== Exercise details ==
Reproduce the whole of the records exactly, and make sure no picture is carried into the result.

== Records ==
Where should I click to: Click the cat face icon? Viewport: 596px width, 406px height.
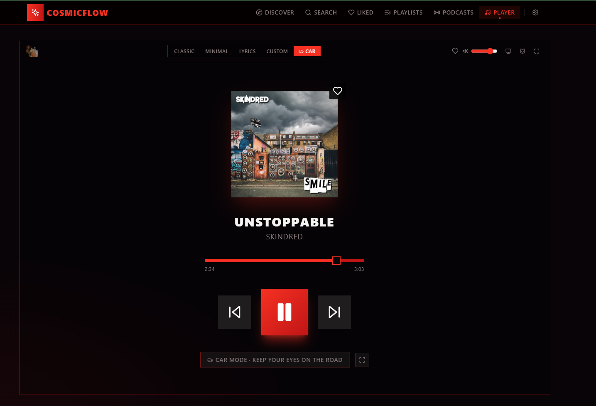[x=522, y=51]
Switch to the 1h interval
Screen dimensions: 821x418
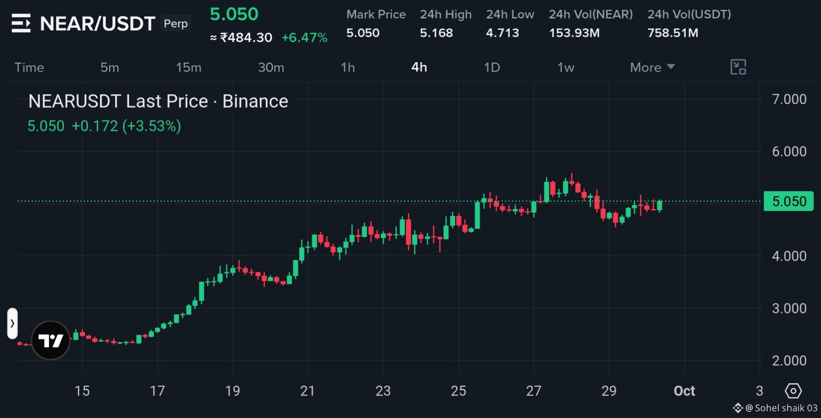pos(348,67)
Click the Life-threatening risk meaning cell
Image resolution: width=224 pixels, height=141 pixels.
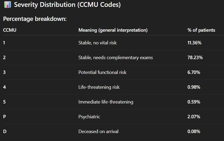(99, 87)
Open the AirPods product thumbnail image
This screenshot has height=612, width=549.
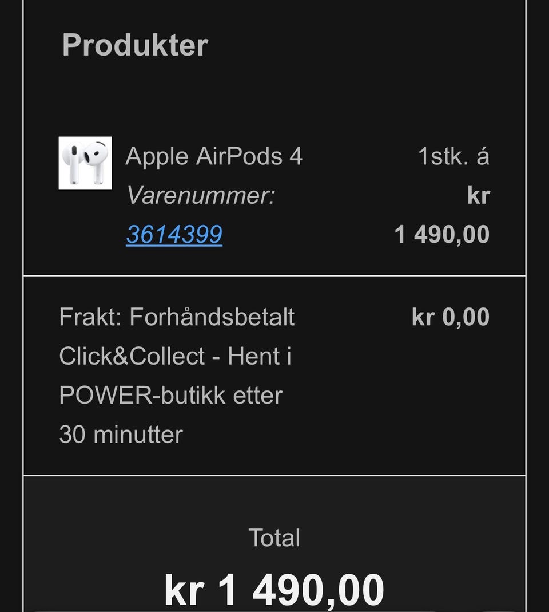[x=85, y=163]
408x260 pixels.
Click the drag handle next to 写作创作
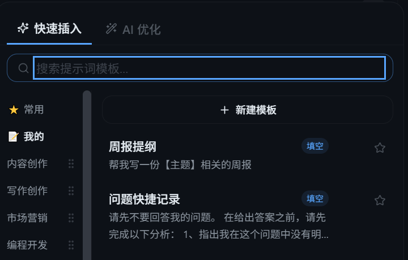point(71,190)
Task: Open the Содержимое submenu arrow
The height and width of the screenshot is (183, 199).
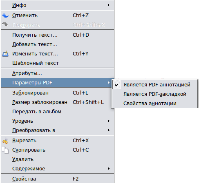Action: (109, 169)
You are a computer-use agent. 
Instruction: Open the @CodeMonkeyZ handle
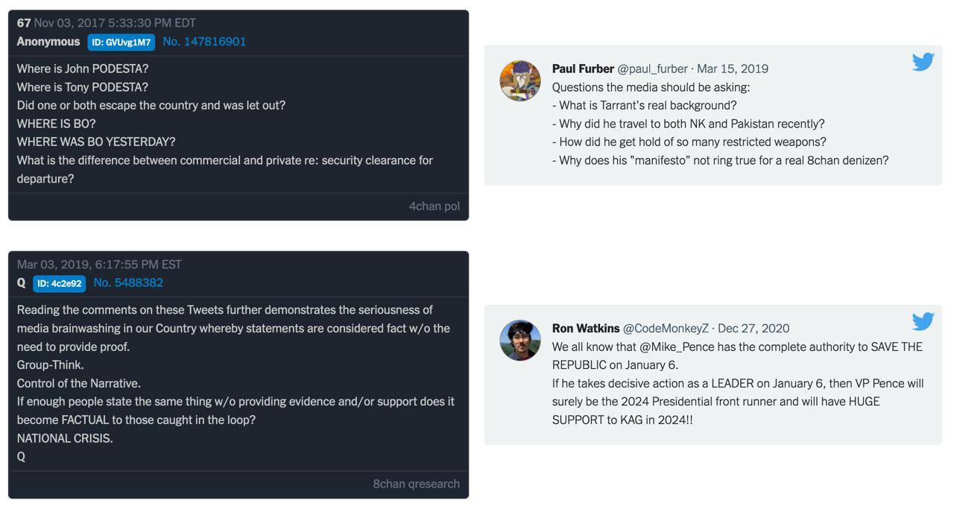666,329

== Result below ==
Where should I click to: Click the cat face icon? Viewport: 596px width, 406px height.
[x=522, y=51]
Switch to the 1h interval
Screen dimensions: 821x418
pos(348,67)
Click the Life-threatening risk meaning cell
Image resolution: width=224 pixels, height=141 pixels.
(99, 87)
Open the AirPods product thumbnail image
This screenshot has height=612, width=549.
[x=85, y=163]
408x260 pixels.
Click the drag handle next to 写作创作
point(71,190)
Task: Open the Содержимое submenu arrow
The height and width of the screenshot is (183, 199).
Action: (109, 169)
You are a computer-use agent. 
Instruction: Open the @CodeMonkeyZ handle
666,329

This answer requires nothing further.